Bror Julius Olsson (B.J.O.) Nordfeldt was born Tulstorg, Scania, Sweden on April 13, 1878 and his family immigrated to the US in 1892. Nordfeldt attended the School of the Art Institute and studied with Albert Herter, as well as at the Académie Julian in Paris, for a few weeks. He learned block carving and printing from Frank Morley Fletcher in England at the Reading University College. Nordfeldt’s attention drifted from block printing after 1907. As he concentrated on his painting he was able to make a modest living selling his etchings. He did a number of lithographs for the P.W.P.A. in the 1930's, during the Great Depression.
After serving as a ship camouflager during World War I the Nordfeldts moved to Santa Fe, New Mexico in 1919 where he lived for nearly 2 decades, with trips to teach in various art schools around the country.
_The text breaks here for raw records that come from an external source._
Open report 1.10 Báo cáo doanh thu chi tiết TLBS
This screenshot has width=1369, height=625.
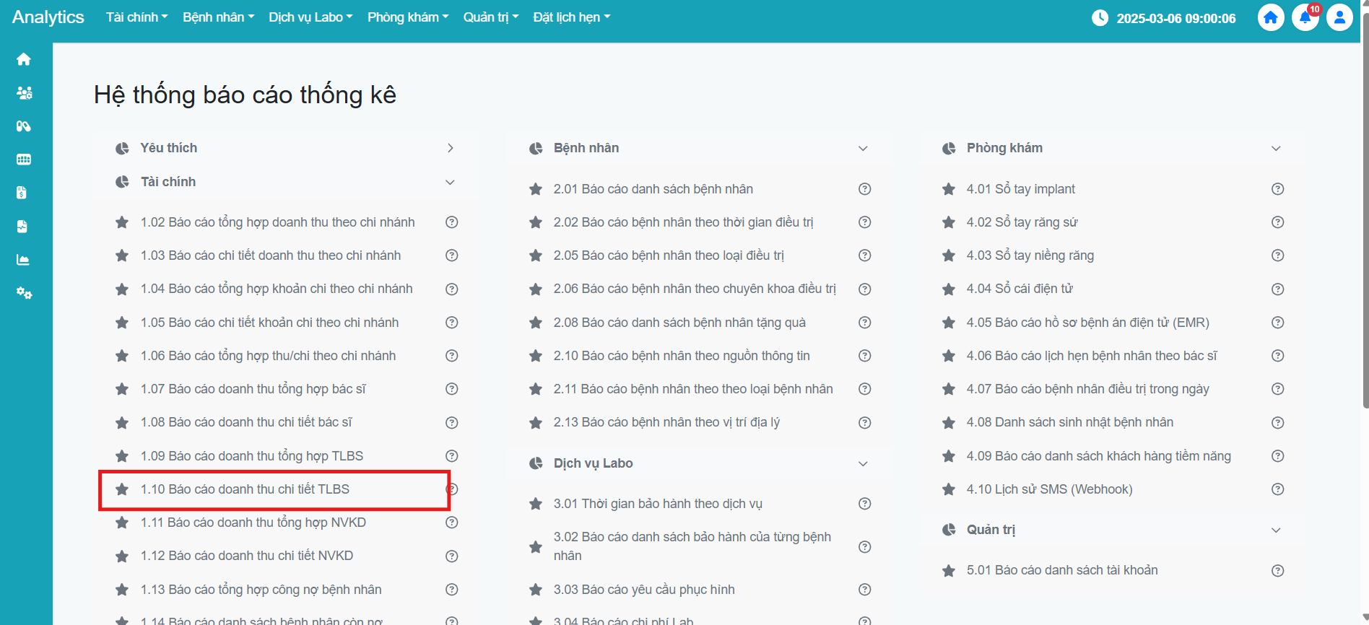pos(245,489)
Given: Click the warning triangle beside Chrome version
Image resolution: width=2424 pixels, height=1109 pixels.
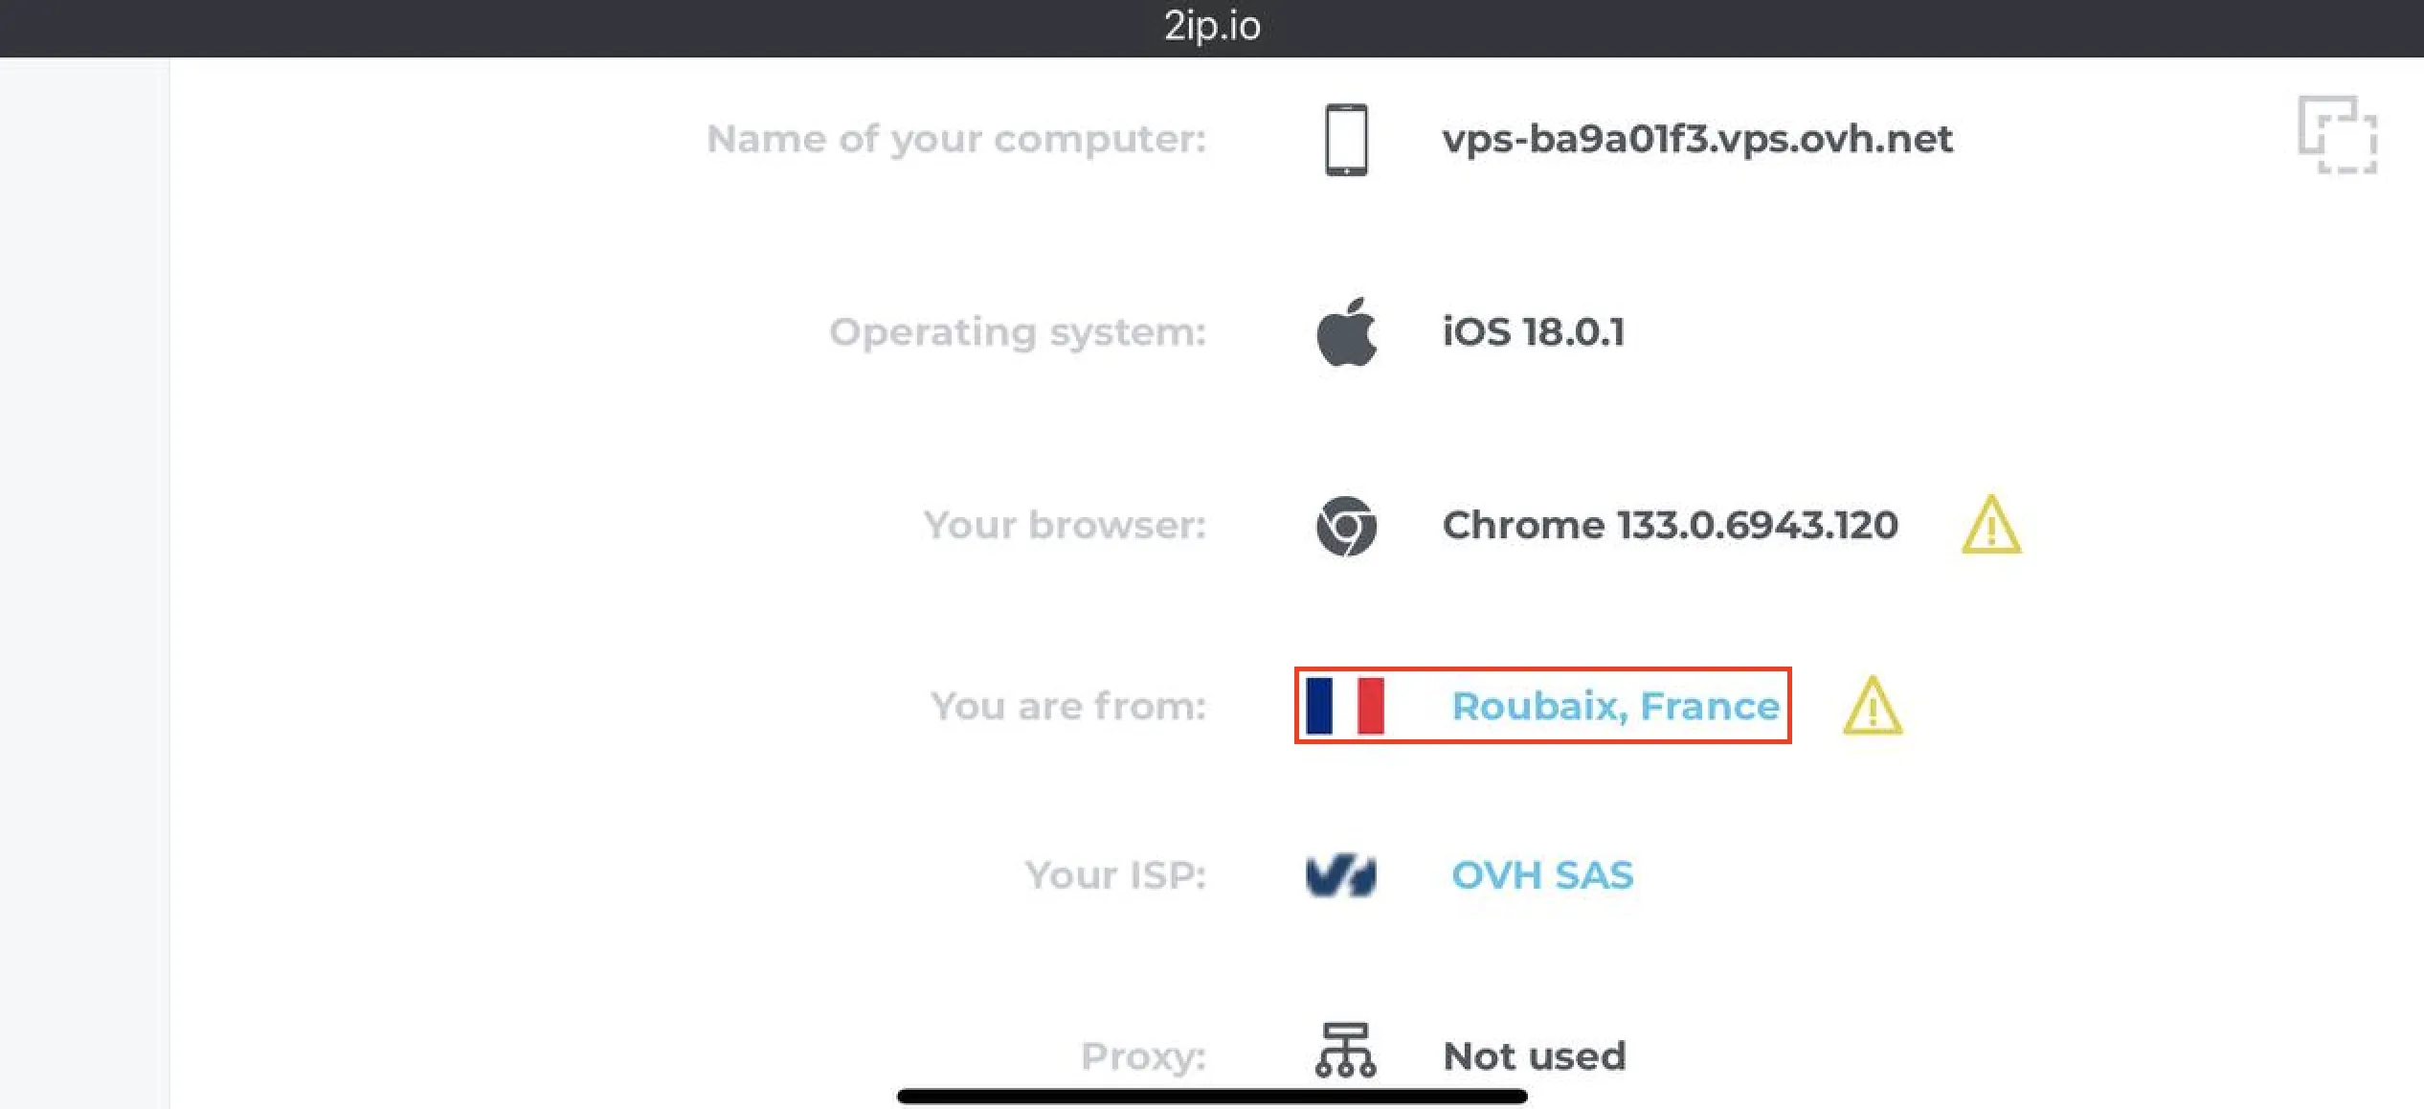Looking at the screenshot, I should [x=1991, y=525].
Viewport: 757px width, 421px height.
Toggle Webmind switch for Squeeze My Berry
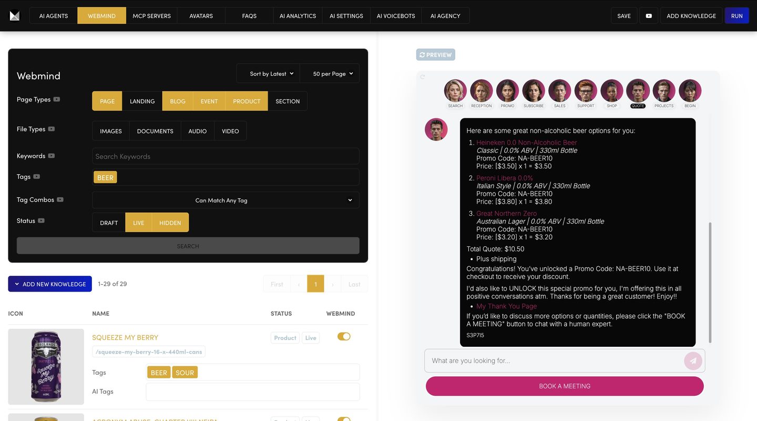(x=344, y=337)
In 1937 he moved to Lambertville, NJ which became his permanent home. Norfeldt was an early member of the Provincetown Printers art colony in Massachusetts. In 1921, Nordfeldt was elected an associate member of the Taos Society of Artists.
Nordfeldt is often credited with the introduction of the white-line or one block relief printing method to the Provincetown artists in 1914. B.J.O. Nordfeldt died in Henderson, Texas on April 21, 1955.